Ainda que a situação no momento não permita, os dois representantes apresentaram à ACN um projeto de reconstrução das estruturas danificadas pela invasão e incêndio para que, assim que o cenário possibilite, a reabertura do seminário logo aconteça: “A esperança nos faz trabalhar, não vamos ficar sentados, queremos que nossos seminaristas possam acabar o curso que está em andamento. O seminário mais próximo está há 400 quilômetros de distância e não possui infraestrutura para recebê-los. Além disso, não conseguiríamos realizar o translado dos seminaristas para lá. Pedimos também a todos os benfeitores e amigos da ACN orações rogando pela paz no nosso país”.

Sangue inocente na tecnologia

Junto à solicitação de ajuda o Padre Richard faz um chamado à comunidade internacional: “A situação da Igreja Católica na República Democrática do Congo é a mesma que a de todo povo congolês. Parte da população está escondida na selva, os colégios não estão funcionando, muitos passam fome… Nós sonhamos com o final dessa guerra absurda. Todos os depredadores do mundo vêm explorar esse país. Quem usa hoje em dia os aparelhos de tecnologia está usando um pouco do sangue do povo congolês” afirma o sacerdote fazendo referência ao coltan, mineral de cor preta composto de columbita e tantalita utilizado em baterias de dispositivos móveis, GPS e computadores. O coltan é um dos chamados “minerais de sangue” por ser explorado mediante graves violações de direitos humanos e é usado para financiar grupos armados e perpetuar os conflitos.
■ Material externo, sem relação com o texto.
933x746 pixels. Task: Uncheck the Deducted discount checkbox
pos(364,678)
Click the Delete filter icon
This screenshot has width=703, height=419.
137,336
“A humanidade é uma só, usamos dos benefícios e isso é bom, mas deveríamos também atuar perante o sofrimento. O sofrimento dos congoleses é o sofrimento do mundo. Juntos podemos acabar com a guerra. Precisamos parar com a indiferença, romper com o silêncio. Dizer não à violência, à indústria da morte, às vendas de armas e suas fábricas. A tecnologia está aí para melhorar a vida, não para tirá-la. Usemos esta mesma tecnologia para falar da cruel realidade do Congo, para pedir orações e apoio internacional para que os direitos humanos e a vida sejam respeitados”, aponta o Padre Apollinaire.

A ACN dedicou mais do equivalente a 11 milhões de reais no apoio de projetos na República Democrática do Congo. No ano passado, a Fundação Pontifícia deu suporte à 41 seminários no país, beneficiando um total de 1.229 seminaristas.